TEXT:
+++++

No. 5: "Globalization and Economic Growth." Liberalized trade and investment is the key to generating worldwide economic growth and increased standards of living, Baker says. He further encourages negotiations toward the passage of the Central American Trade American Agreement and a hemispherewide Free Trade Area of the Americas.

As Secretary of the Treasury under Reagan in 1985, Baker orchestrated the Plaza Accord among the Group of Seven major industrialized nations to coordinate a devaluation of the dollar in an effort to stem the then record $112 billion U.S. trade deficit; this in response to intense protectionist pressure in Congress (led by former Rep. Dick Gephardt, D-Mo.) to take legislative action to correct the trade gap.

I asked Baker if he believed the United States should lead a new G-7 summit to pressure China to address its record $125 billion trade surplus with the United States by removing its currency (the yuan) from its fixed-exchange rate peg to the dollar. Our trade deficit with China is the largest of any nation, contributing the most to our record $660 billion-plus trade deficit for 2004.

+++++

INFORMATION PROVIDED:
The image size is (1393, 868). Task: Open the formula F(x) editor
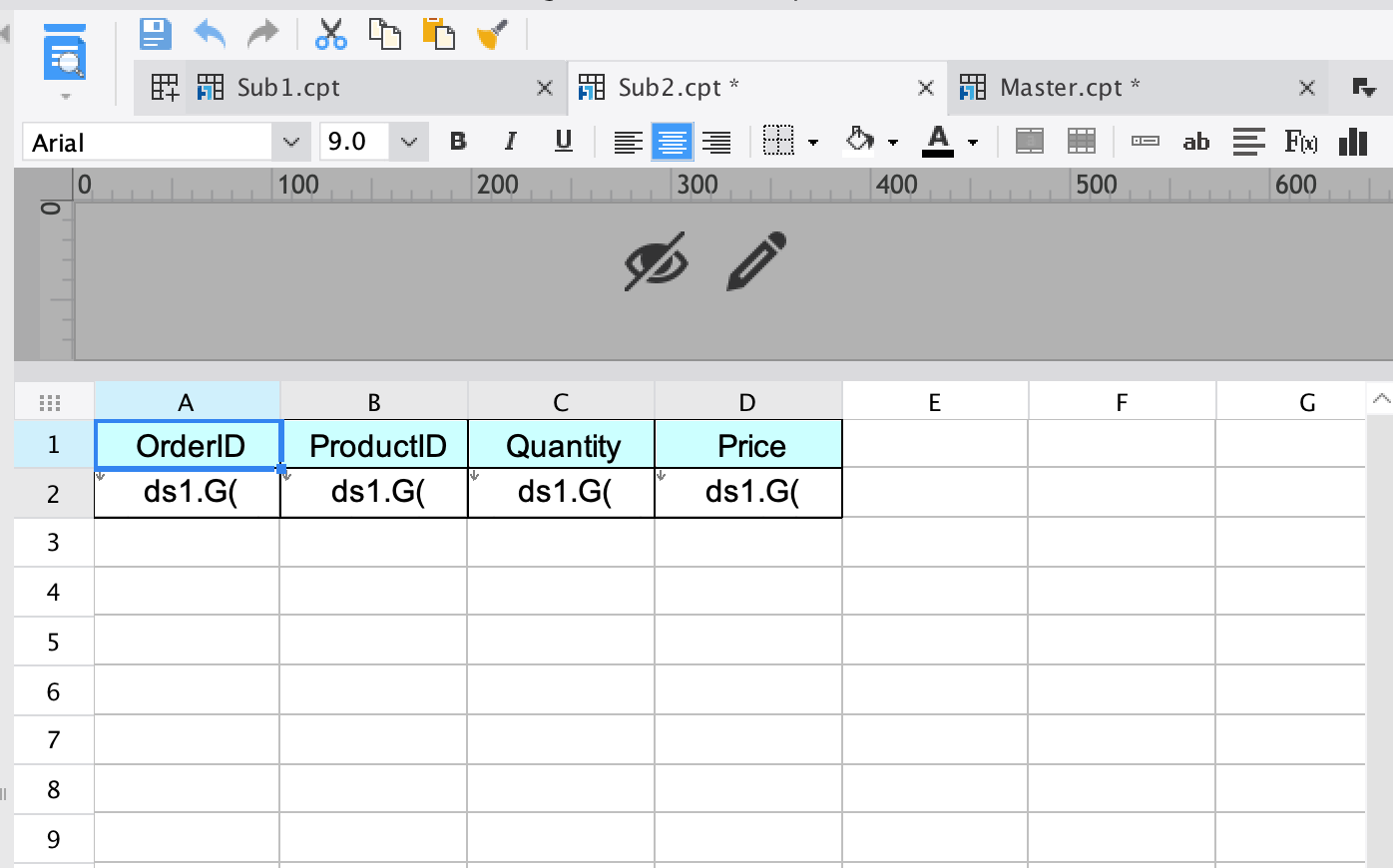coord(1302,142)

+++++

AIM OF THE TASK:
Continue the text about Baker and U.S. trade policy from the point where it stops.

TASK RESULT:
"No, absolutely not" Baker said. "No country can adjust its currency if it appears to be responding to pressure from the United States

"Sooner or later, the Chinese will have to let their currency float or they will face the same problem as the Japanese and the chickens will come home to roost," he said. "China has to build a domestic market demand and get off an entirely export-driven economy,"to sustain its rapid economic growth.

But the George W. Bush administration issued a sharp rebuke to China in a report to Congress May 17, threatening trade retaliation if it fails to remove the yuan from its peg to the dollar.

Challenge No. 6: "Protect the Environment." As an avowed conservationist, Baker said he hopes that policymakers who "breathe the same air and drink the same water as everyone" will seek to protect the environment. Yet, he is against the Kyoto Agreement on Global Climate Change, arguing that "It is a very, very bad treaty," and that with "75 years of fossil fuels remaining in the world, we have plenty of time to deal with global warming," while also keeping the engine of economic growth running strong.

Baker concluded by noting that the United States is the "final guarantor" of international security and economic growth.

"We are the standard-bearer of contemporary capitalism," he said, "but we are far from the term 'empire' that some use to describe us."

If the United States is the modern equivalent of the Roman Empire, will we ultimately face the same fate? The optimists among us think not, believing that we can and must help lead the world into a golden age of global democracy and economic liberty. Count me among them.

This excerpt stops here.